(Stored items)
------------------------------------------------------------

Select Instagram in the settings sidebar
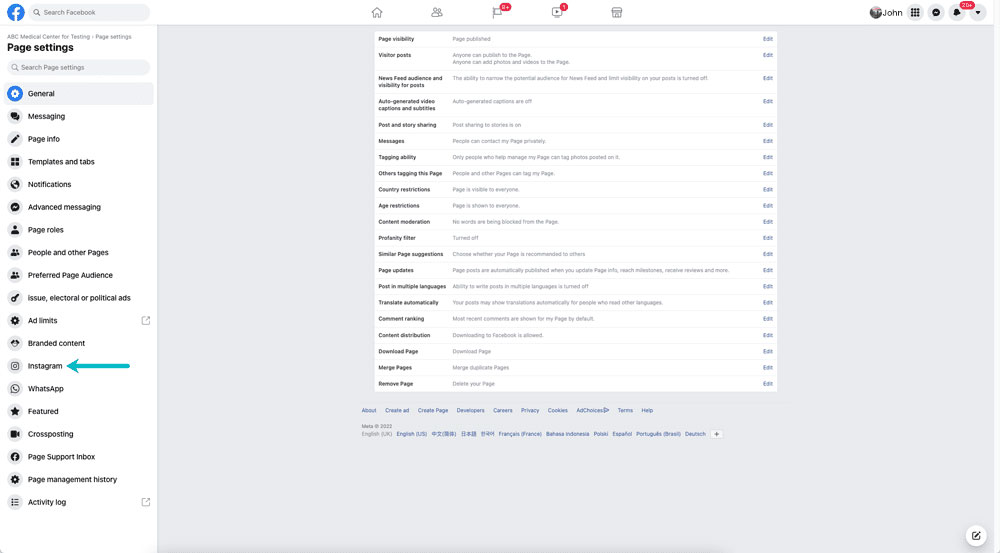click(45, 366)
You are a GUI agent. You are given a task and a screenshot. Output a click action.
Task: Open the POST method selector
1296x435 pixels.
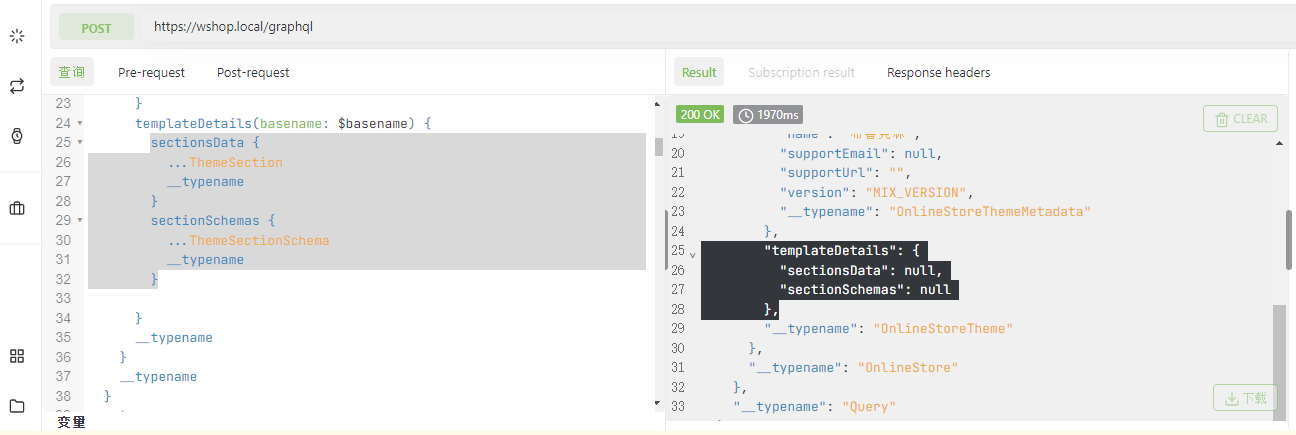(x=96, y=28)
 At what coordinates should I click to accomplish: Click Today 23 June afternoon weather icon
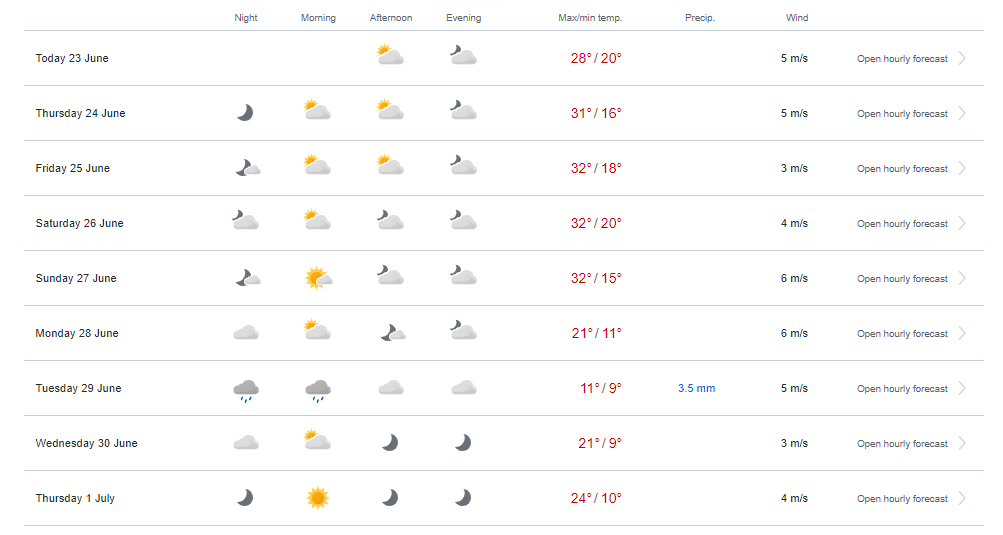390,56
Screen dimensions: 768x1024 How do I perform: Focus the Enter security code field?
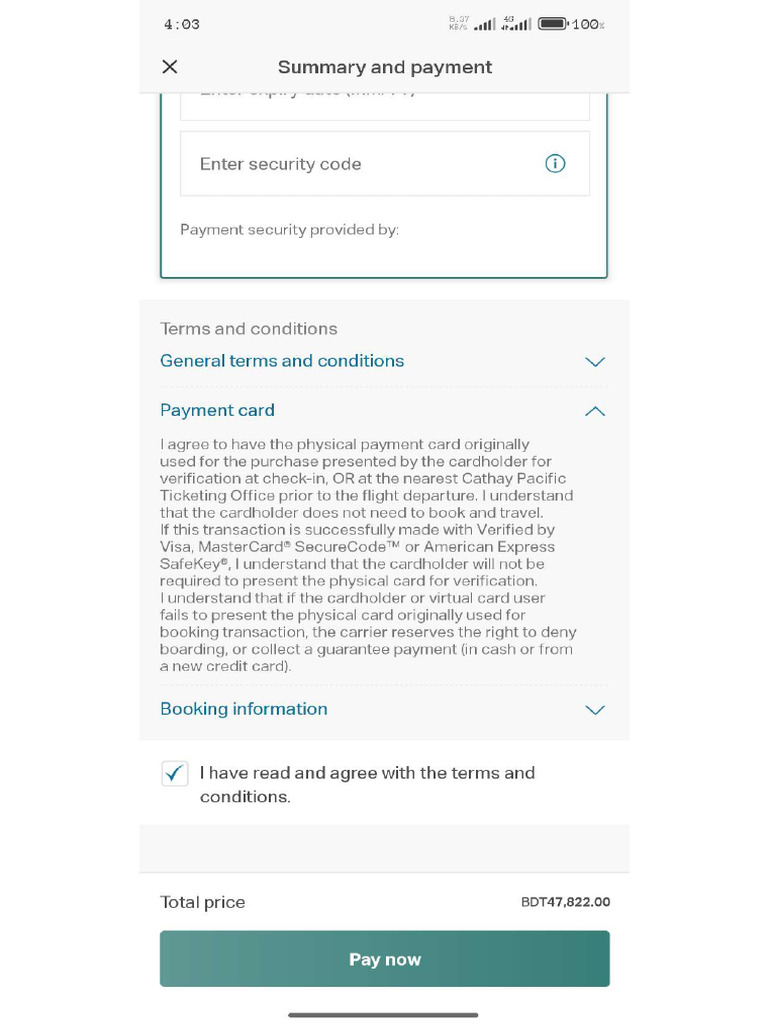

------------------------------------------------------------

Instructions to follow: When the line containing "At what coordinates" is reached, write out that line and each one after it exactly, ending with the last line of the records; pictures are not copied.

The answer:
 At what coordinates should I click to accomplish: Click Today 23 June afternoon weather icon
390,56
Screen dimensions: 768x1024 How do I perform: Focus the Enter security code field?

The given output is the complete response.